Monday, August 10, 2015

More than 82% of public middle and high schools start too early for students to be healthy, says CDC

Public middle schools and high schools in many states start too early for students to get the necessary amount of required sleep to be healthy, says a study released on Friday by the Centers for Disease Control and Prevention. The study says, "Adolescents who do not get enough sleep are more likely to be overweight; not engage in daily physical activity; suffer from depressive symptoms; engage in unhealthy risk behaviors such as drinking, smoking tobacco and using illicit drugs; and perform poorly in school."

"Among an estimated 39,700 U.S. public middle, high and combined schools (with an estimated total enrollment of 26.3 million students), the average start time was 8:03 a.m.," the study found. The study, which recommends schools start no earlier than 8:30 a.m., found that only Alaska (8:33 a.m.) and North Dakota (8:31 a.m.) have average start times later than 8:30 a.m. Overall, only 17.7 percent of the 39,700 schools start after 8:30 a.m. (CDC map: School start times before 8:30 a.m.)

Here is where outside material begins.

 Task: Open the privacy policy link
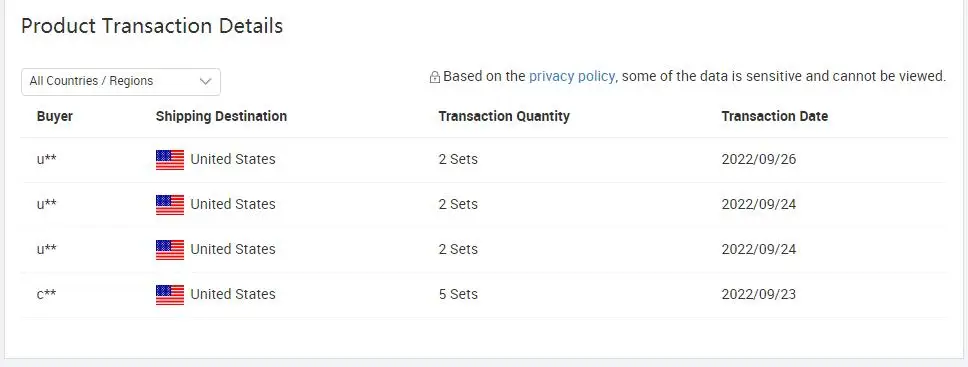[572, 76]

Several schools have average start times earlier than 8 a.m.: Alabama, Colorado, Connecticut, Delaware, Indiana, Louisiana, Maine, Massachusetts, Michigan, Mississippi, Missouri, Nevada, New Hampshire, New York, Ohio, Pennsylvania, Rhode Island, Tennessee, West Virginia, Wisconsin and Wyoming. Louisiana's average start time of 7:40 a.m. is the earliest, and 29.9 percent of the state's public schools start before 7:30 a.m.

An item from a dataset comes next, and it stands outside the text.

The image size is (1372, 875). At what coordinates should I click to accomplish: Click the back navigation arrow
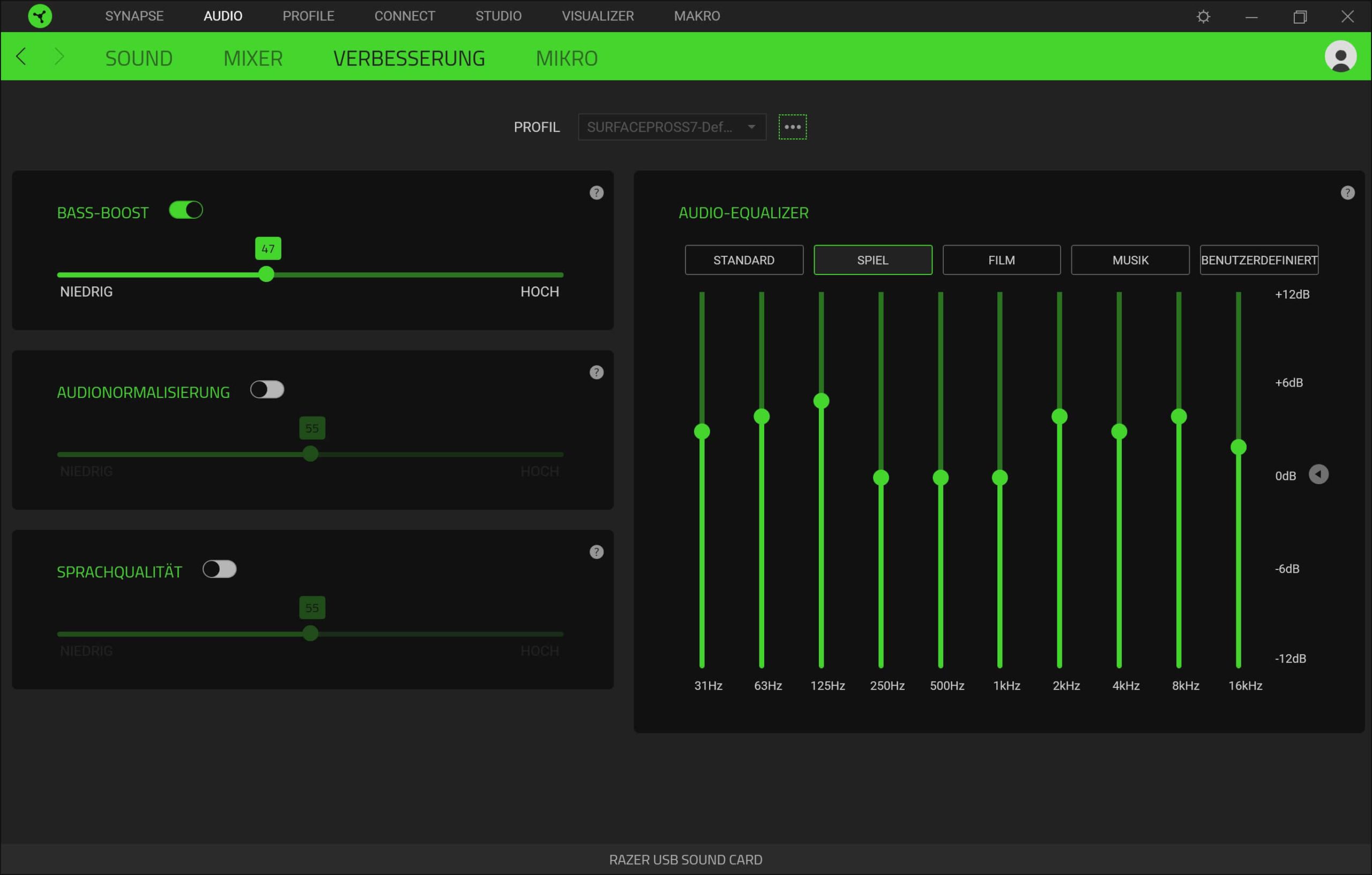pyautogui.click(x=21, y=56)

CDC recommends that adolescents get nine hours of sleep per night, Christopher Ingraham reports for The Washington Post. "They need all that extra sleep to support their still-developing brains. But surveys consistently show that only about eight or nine percent of teens are getting that much sleep. Because teens' brains are naturally wired to keep them up past 11 p.m. or so, starting the school day later is essentially a requirement for allowing most of them to get adequate sleep."